Des dénégations ont été présentées par les Etats-Unis sur le caractère prétendument pacifique de ces exercices, allant même cette fois-ci - probablement en raison de l'implication peu habituelle du Japon, que sa Constitution pacifiste interdit de s'engager ouvertement sur des théâtres d'opérations extérieures - jusqu'à les qualifier d' opérations "humanitaires" pour récupérer des épaves. Ce serait alors probablement la plus grande chasse au trésor - pardon, récupération d'épave - de l'histoire de l'humanité. Enfin, en réponse, dans l'enchaînement h'abituel de mesures et contre-mesures, une tournée d'inspection a été effectuée par le Maréchal Kim Jong-un de la RPDC. Selon KCNA, il a conduit personnellement les manoeuvres de nouveaux bâtiments militaires, lesquelles ont donc été quasi-simultanées aux exercices des Etats-Unis et de leurs alliés qui entraînent toujours des répliques de Pyongyang, de plus ou moins forte intensité, ainsi qu'un gel temporaire du dialogue ou des propositions de dialogue.
Pour comprendre le regain actuel des tensions, on peut certes mentionner la signature, lors d'une réunion annuelle le 2 octobre dernier, d'une "stratégie de dissuasion adaptée" par le ministre sud-coréen de la Défense Kim Kwan-jin et son homologue américain Chuck Hagel.

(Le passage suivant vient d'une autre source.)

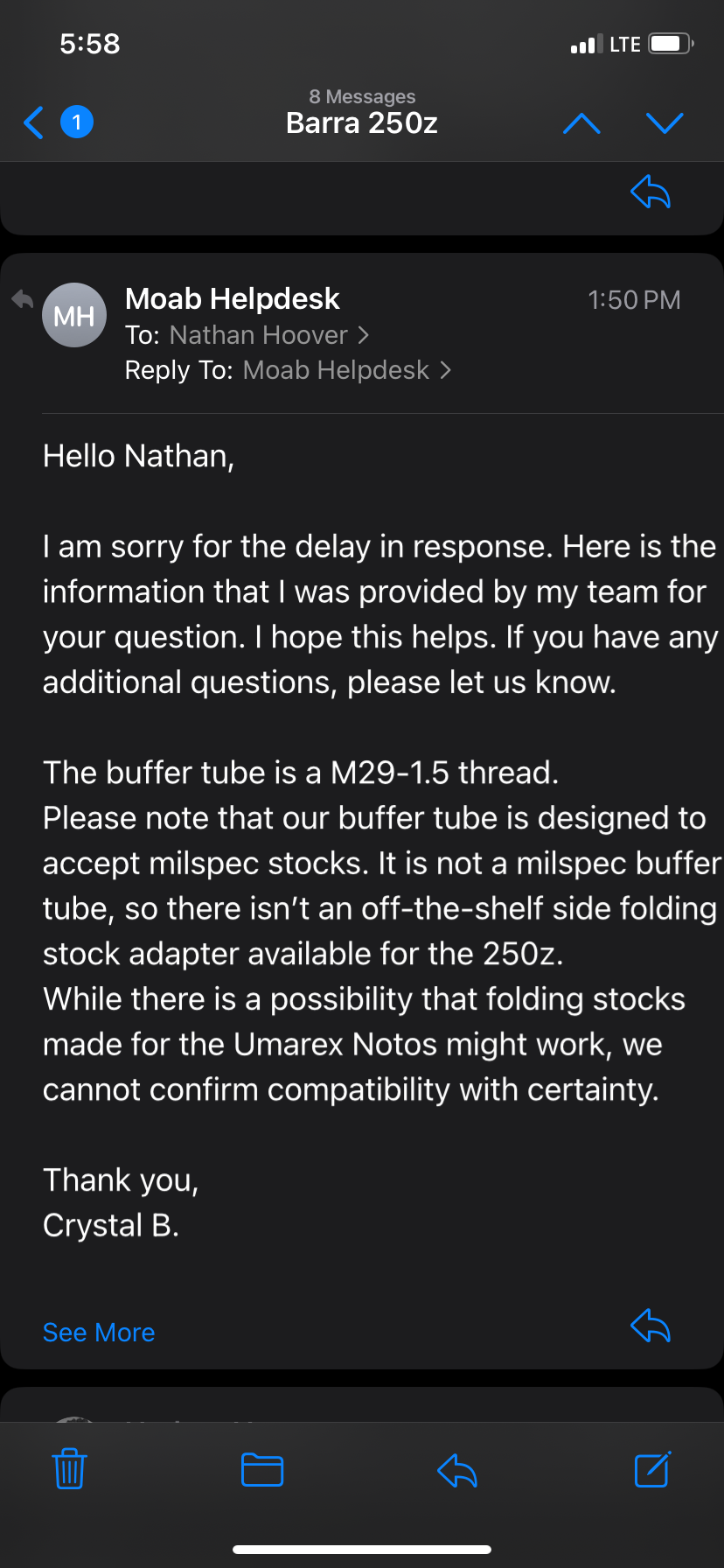Expand recipient chevron next to Nathan Hoover

(x=364, y=335)
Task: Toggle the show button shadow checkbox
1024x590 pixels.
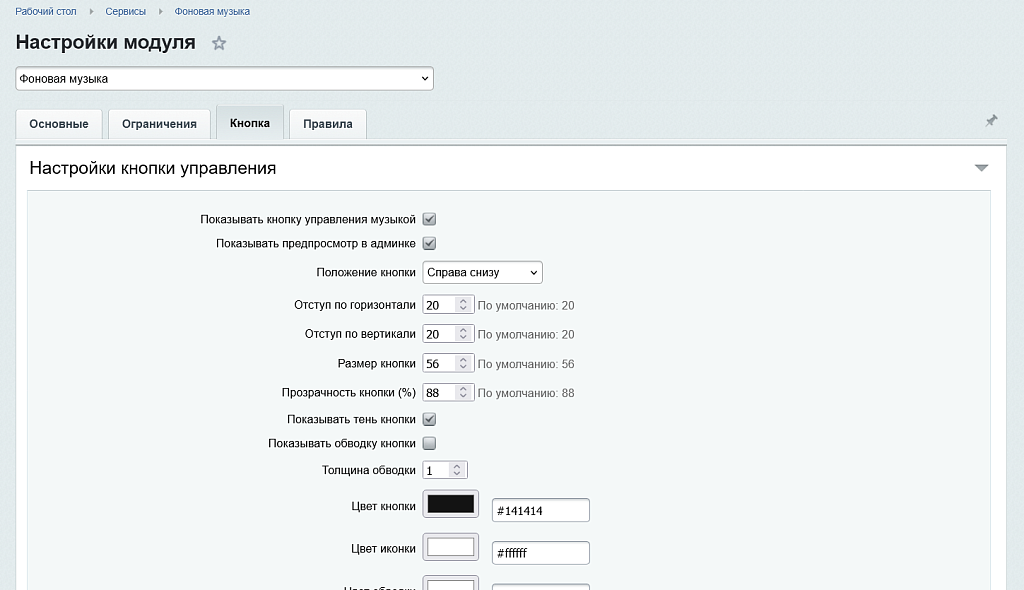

Cette stratégie implique la possibilité de frappes "préventives" contre la RPD de Corée en cas d'attaque nucléaire.
Une interprétation erronnée consisterait à ne resituer l'épisode actuel que dans l'alternance de phases de dialogue et de tensions en Asie du Nord-Est. Car il y a bien eu un changement de ton et de calendrier : les exercices SAREX n'ont rien d'opérations qui seraient menées habituellement chaque année, et la réunion annuelle entre les ministres de la Défense américain et sud-coréen n'avait pas comme conséquence nécessaire la réaffirmation du principe d'une frappe préventive, c'est-à-dire d'une attaque laissée à la libre appréciation des Etats-Unis dès lors qu'ils estiment une menace avérée.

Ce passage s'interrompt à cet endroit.